Investor presentation
Logotype for Generalfinance S p A

Generalfinance (GF) Investor presentation summary

Event summary combining transcript, slides, and related documents.

Logotype for Generalfinance S p A

Investor presentation summary

13 Apr, 2026

Company history and business model

  • Founded in 1982, evolved into a leading Italian factoring player for distressed companies, with international expansion into Spain and plans for Switzerland by 2026.

  • Specializes in factoring for companies in special situations, leveraging a unique model where sellers are often distressed but debtors are investment grade.

  • Proprietary digital platform automates processes, supporting high transaction volumes and operational efficiency.
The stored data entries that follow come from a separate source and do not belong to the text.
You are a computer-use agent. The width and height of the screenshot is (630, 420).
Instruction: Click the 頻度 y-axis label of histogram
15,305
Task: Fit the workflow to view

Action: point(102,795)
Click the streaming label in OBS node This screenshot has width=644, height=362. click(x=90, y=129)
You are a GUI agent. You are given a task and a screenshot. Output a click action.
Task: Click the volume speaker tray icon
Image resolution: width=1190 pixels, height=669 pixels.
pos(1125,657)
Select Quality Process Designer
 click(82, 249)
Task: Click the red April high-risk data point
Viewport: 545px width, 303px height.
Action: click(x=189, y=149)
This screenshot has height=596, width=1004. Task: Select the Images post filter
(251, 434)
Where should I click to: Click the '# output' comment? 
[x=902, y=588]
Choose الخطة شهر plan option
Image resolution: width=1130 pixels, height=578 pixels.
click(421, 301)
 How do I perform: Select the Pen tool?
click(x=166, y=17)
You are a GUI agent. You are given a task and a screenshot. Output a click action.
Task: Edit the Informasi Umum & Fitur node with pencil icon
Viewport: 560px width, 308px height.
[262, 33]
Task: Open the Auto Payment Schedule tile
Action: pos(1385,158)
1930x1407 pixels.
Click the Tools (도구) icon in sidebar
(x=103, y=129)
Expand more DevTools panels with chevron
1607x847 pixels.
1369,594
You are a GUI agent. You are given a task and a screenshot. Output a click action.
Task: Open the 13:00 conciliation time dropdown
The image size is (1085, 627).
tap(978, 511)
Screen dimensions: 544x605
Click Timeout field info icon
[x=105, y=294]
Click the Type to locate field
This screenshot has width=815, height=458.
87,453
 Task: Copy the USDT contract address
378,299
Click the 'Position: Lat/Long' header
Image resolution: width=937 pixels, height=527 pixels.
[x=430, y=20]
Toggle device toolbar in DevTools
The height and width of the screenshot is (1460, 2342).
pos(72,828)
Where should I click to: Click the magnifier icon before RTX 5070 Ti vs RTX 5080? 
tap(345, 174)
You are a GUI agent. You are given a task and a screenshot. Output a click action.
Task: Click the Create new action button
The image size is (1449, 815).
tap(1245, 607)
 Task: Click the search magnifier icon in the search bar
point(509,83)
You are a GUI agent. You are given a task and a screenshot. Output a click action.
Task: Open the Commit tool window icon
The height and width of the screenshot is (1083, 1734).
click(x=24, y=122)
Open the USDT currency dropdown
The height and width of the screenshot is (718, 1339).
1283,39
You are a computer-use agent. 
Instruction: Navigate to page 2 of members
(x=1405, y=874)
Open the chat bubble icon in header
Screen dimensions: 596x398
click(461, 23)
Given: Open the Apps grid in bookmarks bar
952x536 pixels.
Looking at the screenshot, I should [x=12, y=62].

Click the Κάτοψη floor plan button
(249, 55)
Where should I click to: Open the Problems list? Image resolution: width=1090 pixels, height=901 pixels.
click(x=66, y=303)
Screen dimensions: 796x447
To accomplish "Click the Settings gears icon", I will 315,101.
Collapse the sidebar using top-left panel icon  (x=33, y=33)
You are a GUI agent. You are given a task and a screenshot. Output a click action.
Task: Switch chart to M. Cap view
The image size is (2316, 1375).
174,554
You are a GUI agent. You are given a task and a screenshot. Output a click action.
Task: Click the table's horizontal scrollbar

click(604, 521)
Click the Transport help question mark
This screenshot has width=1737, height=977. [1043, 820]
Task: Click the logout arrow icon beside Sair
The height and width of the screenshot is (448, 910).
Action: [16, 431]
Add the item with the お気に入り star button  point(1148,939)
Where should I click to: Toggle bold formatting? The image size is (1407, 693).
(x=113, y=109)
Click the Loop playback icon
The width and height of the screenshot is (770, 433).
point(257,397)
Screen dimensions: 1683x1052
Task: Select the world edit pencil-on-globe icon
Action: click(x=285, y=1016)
  • Maintains a granular, diversified portfolio with an average of 59 debtors per seller, far above the industry average.

  • Strong, long-term oriented shareholder base with enhanced voting rights and significant insider ownership.

Financial performance and growth

  • Achieved €3.87bn turnover and €28.8m net income in 2025, with turnover CAGR of 24% and net income CAGR of 38% from 2022-2025.

  • Outperformed industry peers in stock price and total shareholder return, with a 283% TSR from June 2022 to February 2026.

  • Cost/income ratio improved to 30.5% in 2025, with ROE reaching 41.3%, both well above peer averages.

  • Net commission income is the primary profitability driver, accounting for 73% of net banking income.

  • Maintains a simple, robust balance sheet with strong capital ratios and a new €30m Tier 2 bond issued in 2025.

Risk management and asset quality

  • Operates a low-risk model with best-in-class asset quality; gross NPE ratio at 1.1% in 2025, significantly below market average.

  • Cost of risk remains extremely low at 0.05% in 2025, supported by conservative credit stance and extensive use of insurance and guarantees.

  • All factoring contracts are at variable rates, effectively hedging net interest income against rate volatility.

  • Portfolio quality is high, with 81% of receivables having no payment delays and only 40% with payment terms over 120 days.

  • Risk reduction in distressed factoring is achieved through legal protections, court supervision, and high-quality advisors.